Quelques heures avant de tirer sa révérence, le ministre sortant de l'Economie, François Baroin, a envisagé ouvertement l'hypothèse d'une sortie de la Grèce de la zone euro, évaluant son coût à 50 milliards "net" pour l'Etat français, analyse partagée par les économistes.
En l'absence d'un "gouvernement stable" à Athènes, la "question deviendra certainement plus sensible", a-t-il prévenu sur Europe 1, faisant de cet enjeu l'un des dossiers brûlants qu'il laissera à son successeur socialiste.
Dévastatrices pour les deux partis historiques grecs, les législatives du 6 mai ont laissé le pays sans gouvernement, ravivant les craintes des dirigeants européens et des marchés financiers de voir Athènes, déjà au bord du gouffre, ne pas respecter ses engagements budgétaires.

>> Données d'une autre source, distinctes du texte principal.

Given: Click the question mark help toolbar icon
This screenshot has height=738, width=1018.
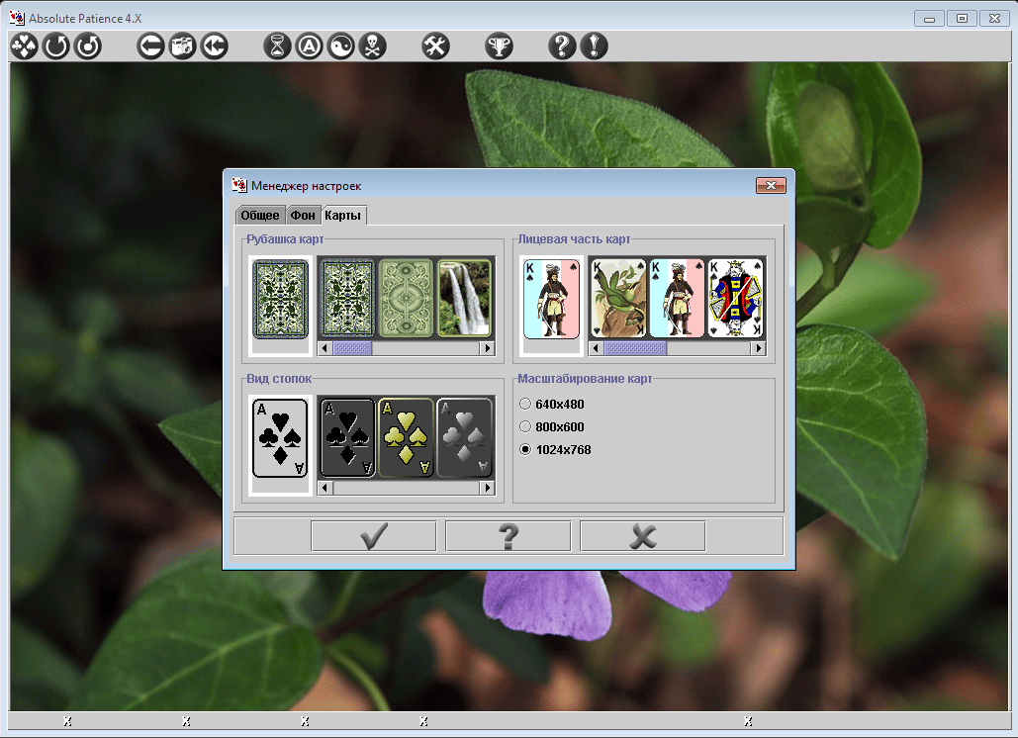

Le président grec, Carolos Papoulias, a échoué mardi à composer un gouvernement de technocrates ce qui ouvre la voie à de nouvelles législatives. La nouvelle a entraîné une rechute immédiate des Bourses européennes, Christine Lagarde, directrice générale du Fonds monétaire international (FMI), évoquant l'hypothèse d'une "sortie ordonnée" de la Grèce de l'union monétaire.
Au coût pour les finances publiques françaises d'une sortie de la Grèce, a relevé pour sa part François Baroin, s'ajouterait la dépréciation des "titres que détiennent les banques ou les assurances dans leurs portefeuilles".

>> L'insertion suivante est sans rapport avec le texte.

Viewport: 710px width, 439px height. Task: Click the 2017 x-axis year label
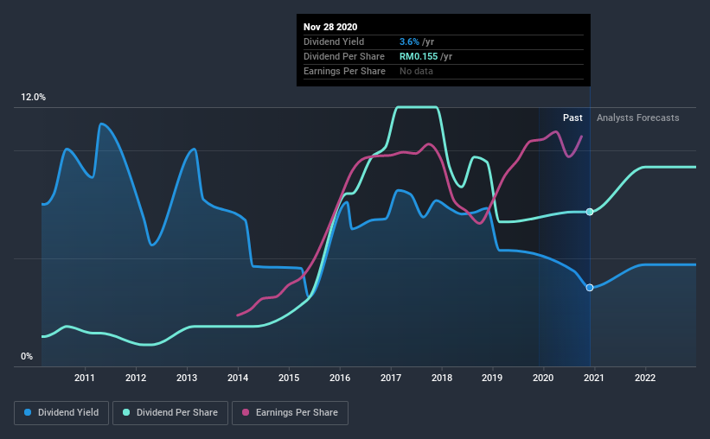(x=391, y=378)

Ce risque, selon lui, serait "tout à fait absorbable" par les intéressés mais il en irait tout autrement selon lui de la menace d'une "contagion exceptionnelle" de la crise grecque, dont la faillite sèmerait "le doute et la défiance dans l'esprit des investisseurs".
A demi-mot, son homologue allemand, Wolfgang Schaüble, avait, lui aussi, admis en fin de semaine dernière la possibilité d'un défaut grec.
Sacrifices
L'un comme l'autre ont affirmé leur volonté de conserver la Grèce dans le concert des pays de la zone euro mais prévenu que cela supposait le respect par Athènes de ses engagements budgétaires. Tous deux ont également rappelé les sacrifices déjà consentis par les créanciers de la Grèce. A eux seuls, les investisseurs privés ont renoncé à une centaine de milliards d'euros de créances.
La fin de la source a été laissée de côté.